[ACTIVITY]
Could you retype the whole Debbie Stone article, from its title down to its last line, without changing a word?

Divine support

Divine support

In Sudan, they call Debbie Stone “the spider killer.” She’s the one grown men three times her size called to take care of the African-sized “beasts.” She is the Southeast
mission team member who totes a baby on each hip and the short one others often overlook when she is in a group of teenagers. She stands less than 5 feet, but
don’t be mistaken. “Little Debbie” is a giant.

At Southeast, her name is on a list of the volunteers who stay with ministries long after initial outreach ends.

When potent chemotherapy to kill her stage 4 ovarian cancer is over this fall, she plans to take another mission trip to Africa, finish her degree to teach Math to at-risk
kids in Louisville and go back to serving in the community.

For this 50-year-old in perpetual motion, cancer came as a shock.

She looked at a hysterectomy and what doctors thought was a hernia repair last March as a temporary inconvenience, a quick fix so she could get back to traveling and
holding babies, jogging and finishing her college degree. The doctor assured her that she had less than a 1 percent chance that it was cancer.

But “routine” surgery last March 21 showed that her case was in that 1 percent.

[MATERIAL SUPPLIED]
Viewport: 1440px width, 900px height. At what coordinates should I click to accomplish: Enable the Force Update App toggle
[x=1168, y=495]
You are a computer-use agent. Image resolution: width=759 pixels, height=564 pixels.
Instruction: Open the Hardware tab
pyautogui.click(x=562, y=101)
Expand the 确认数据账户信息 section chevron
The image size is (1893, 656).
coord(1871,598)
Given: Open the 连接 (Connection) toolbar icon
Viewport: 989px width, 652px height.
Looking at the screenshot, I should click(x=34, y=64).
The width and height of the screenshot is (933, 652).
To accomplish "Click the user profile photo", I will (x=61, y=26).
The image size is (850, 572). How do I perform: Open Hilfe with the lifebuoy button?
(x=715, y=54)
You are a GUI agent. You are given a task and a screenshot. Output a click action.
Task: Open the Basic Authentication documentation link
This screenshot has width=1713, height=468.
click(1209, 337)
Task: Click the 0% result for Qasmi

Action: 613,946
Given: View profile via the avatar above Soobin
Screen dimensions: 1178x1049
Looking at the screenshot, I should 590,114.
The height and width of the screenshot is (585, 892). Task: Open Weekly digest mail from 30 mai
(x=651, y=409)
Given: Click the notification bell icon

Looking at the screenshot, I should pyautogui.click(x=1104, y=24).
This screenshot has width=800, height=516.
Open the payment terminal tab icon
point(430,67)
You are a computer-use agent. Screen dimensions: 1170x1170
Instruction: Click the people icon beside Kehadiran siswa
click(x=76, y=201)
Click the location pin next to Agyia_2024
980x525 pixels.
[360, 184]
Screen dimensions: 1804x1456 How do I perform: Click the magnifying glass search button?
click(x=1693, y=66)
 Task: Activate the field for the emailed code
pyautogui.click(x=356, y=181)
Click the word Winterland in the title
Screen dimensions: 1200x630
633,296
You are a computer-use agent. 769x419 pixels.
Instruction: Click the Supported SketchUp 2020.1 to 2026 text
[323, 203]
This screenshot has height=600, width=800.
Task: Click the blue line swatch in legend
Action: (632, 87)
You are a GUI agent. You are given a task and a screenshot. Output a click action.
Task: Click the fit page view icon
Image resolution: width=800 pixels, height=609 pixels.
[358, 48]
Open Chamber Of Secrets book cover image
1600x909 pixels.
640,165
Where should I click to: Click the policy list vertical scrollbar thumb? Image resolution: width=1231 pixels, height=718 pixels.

[RESPONSE BELOW]
Divine support

Divine support

In Sudan, they call Debbie Stone “the spider killer.” She’s the one grown men three times her size called to take care of the African-sized “beasts.” She is the Southeast
mission team member who totes a baby on each hip and the short one others often overlook when she is in a group of teenagers. She stands less than 5 feet, but
don’t be mistaken. “Little Debbie” is a giant.

At Southeast, her name is on a list of the volunteers who stay with ministries long after initial outreach ends.

When potent chemotherapy to kill her stage 4 ovarian cancer is over this fall, she plans to take another mission trip to Africa, finish her degree to teach Math to at-risk
kids in Louisville and go back to serving in the community.

For this 50-year-old in perpetual motion, cancer came as a shock.

She looked at a hysterectomy and what doctors thought was a hernia repair last March as a temporary inconvenience, a quick fix so she could get back to traveling and
holding babies, jogging and finishing her college degree. The doctor assured her that she had less than a 1 percent chance that it was cancer.

But “routine” surgery last March 21 showed that her case was in that 1 percent.